Pull out each row that contains the word "icon" and copy those rows in full.

Data provided:
◇ ◇ ◇ ◇
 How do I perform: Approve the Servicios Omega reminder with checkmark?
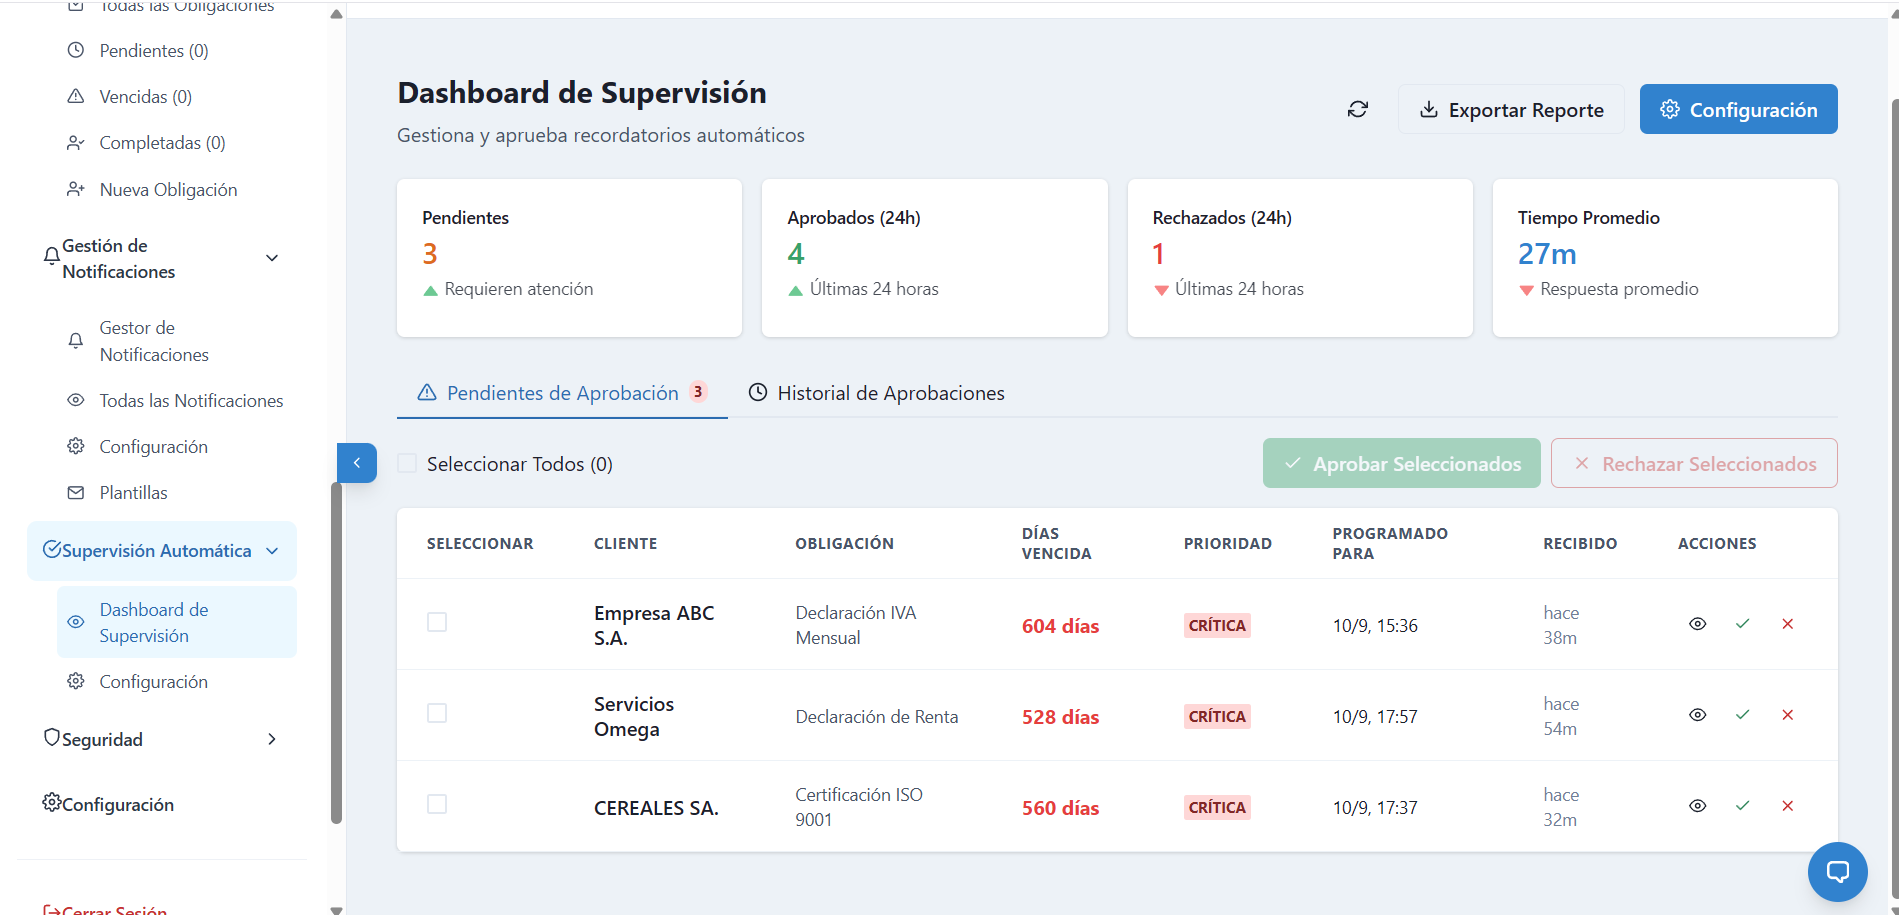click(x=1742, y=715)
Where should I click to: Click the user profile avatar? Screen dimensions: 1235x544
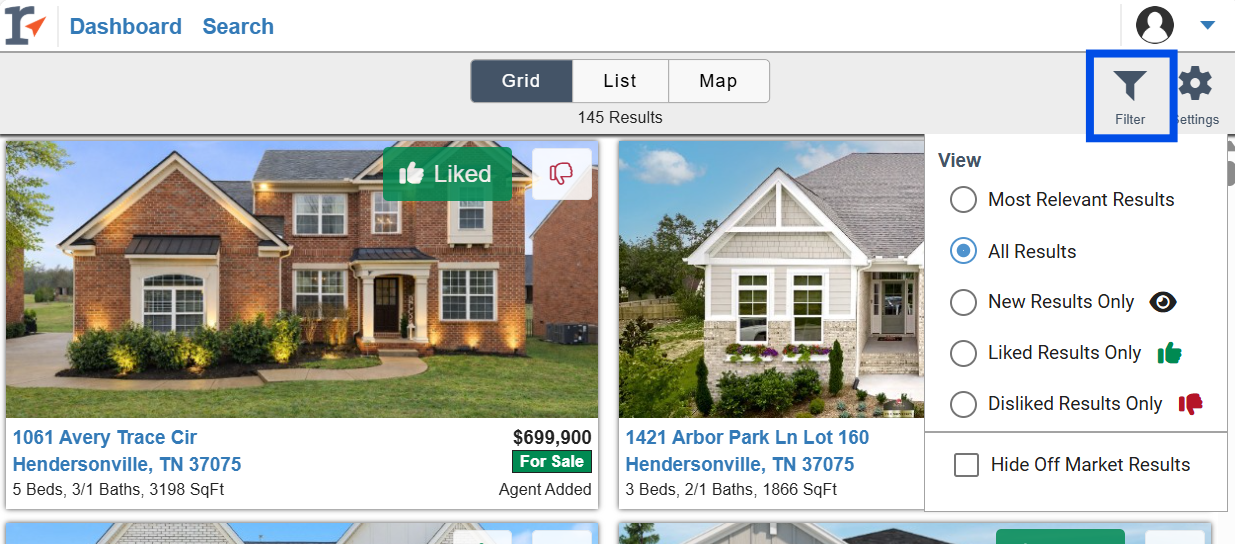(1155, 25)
◇ ◇ ◇ ◇
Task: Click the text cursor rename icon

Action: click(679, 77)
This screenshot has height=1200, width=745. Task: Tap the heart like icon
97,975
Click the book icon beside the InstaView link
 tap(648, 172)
◇ ◇ ◇ ◇
Written reply:
Task: Click the text cursor rename icon
This screenshot has height=1200, width=745. Task: Tap the heart like icon
Click the book icon beside the InstaView link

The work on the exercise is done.